Changes in the medication methods
When
Göran Sedvall, Fritz Axel Wiesel and Henrik Nybäck in
the mid-seventies came to the psychiatric clinic at the Karolinska
Hospital, big substantial changes could be observed. The research
about psychoses that was then initiated was characterized by the
wish to try to understand the contributing factors behind mental
illness. There was also a clinical direction that was focused on
the question how the drugs could be improved, says Håkan.
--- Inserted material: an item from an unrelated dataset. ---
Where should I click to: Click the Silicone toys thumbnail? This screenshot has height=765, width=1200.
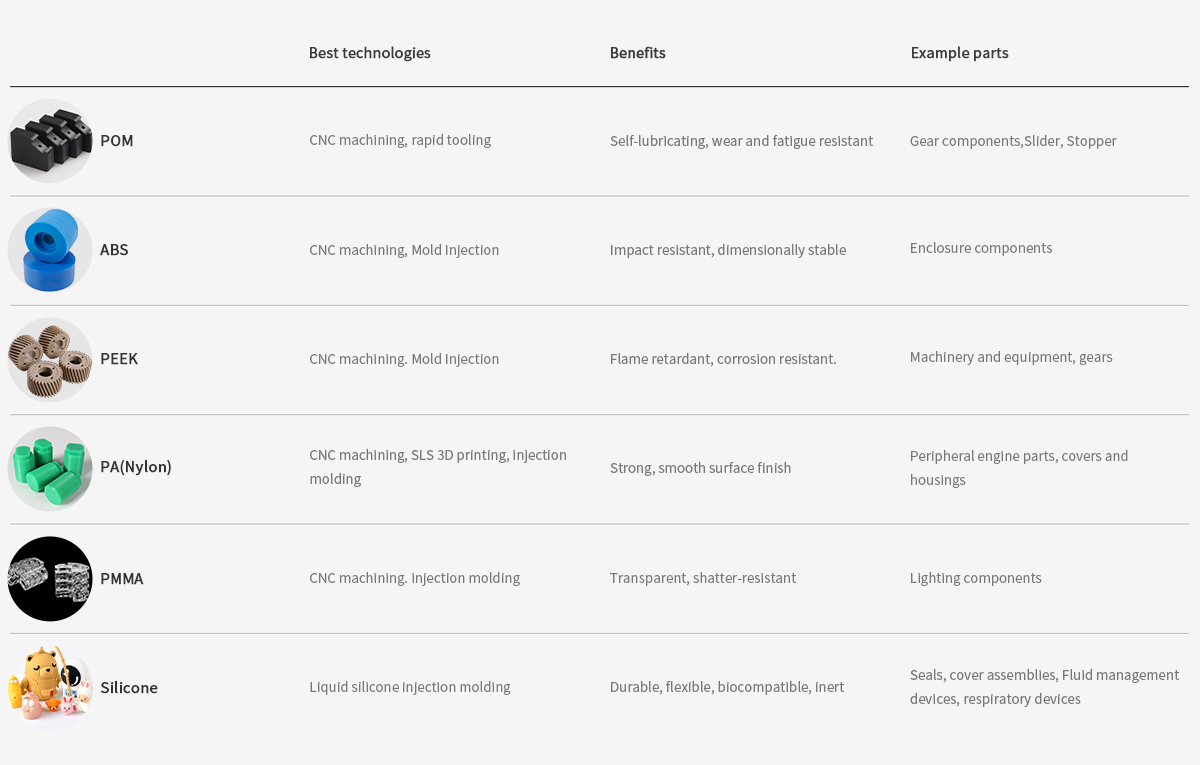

It was a matter of first investigating what the optimal dose
was and when the treatment should be initiated, then the treatment
began, and finally the effects were observed. Prior to this point,
it was rather a matter of starting with the highest possible dose.
The
problem was also that people, probably because of the current attitude
in society, not seeed for help before they were practically collapsing
from the disease. And at this acute stage people often did not quite
receive the right kind of treatment. Håkan says the
praxis at this time was to start with a relatively high dose from
the beginning, which usually caused serious side effects. From there
the dose was successively decreased until a minimal amount of side
effects could be observed.
Today,
the procedure is reversed, that is one starts with a low dose and
then increases it until the symptoms start disappearing. Håkan
here points out that studies later showed that the new way of medicating
for that matter did not lead to longer periods of treatment. Modern
techniques have also shown that the clinical dose in fact does not
have to be as high as it was first thought.
Håkan
further says that the new routines in psychiatric health care aimed
to make the patient fells as involved as possible. It was important
to keep contact with the home, the family, and the patients
social network. The nursing staff often went on day trips or arranged
other activities. Basically, the patient was supposed to feel welcomed
and part of the group.
One
negative thing that was negative though, means Håkan,
was that there in many cases was a wrongful opinion that the
patient was ill because of the way he or she had been treated. And
in this way, patients and other people that were close to the patient
were often easily blamed for more that they were guilty of.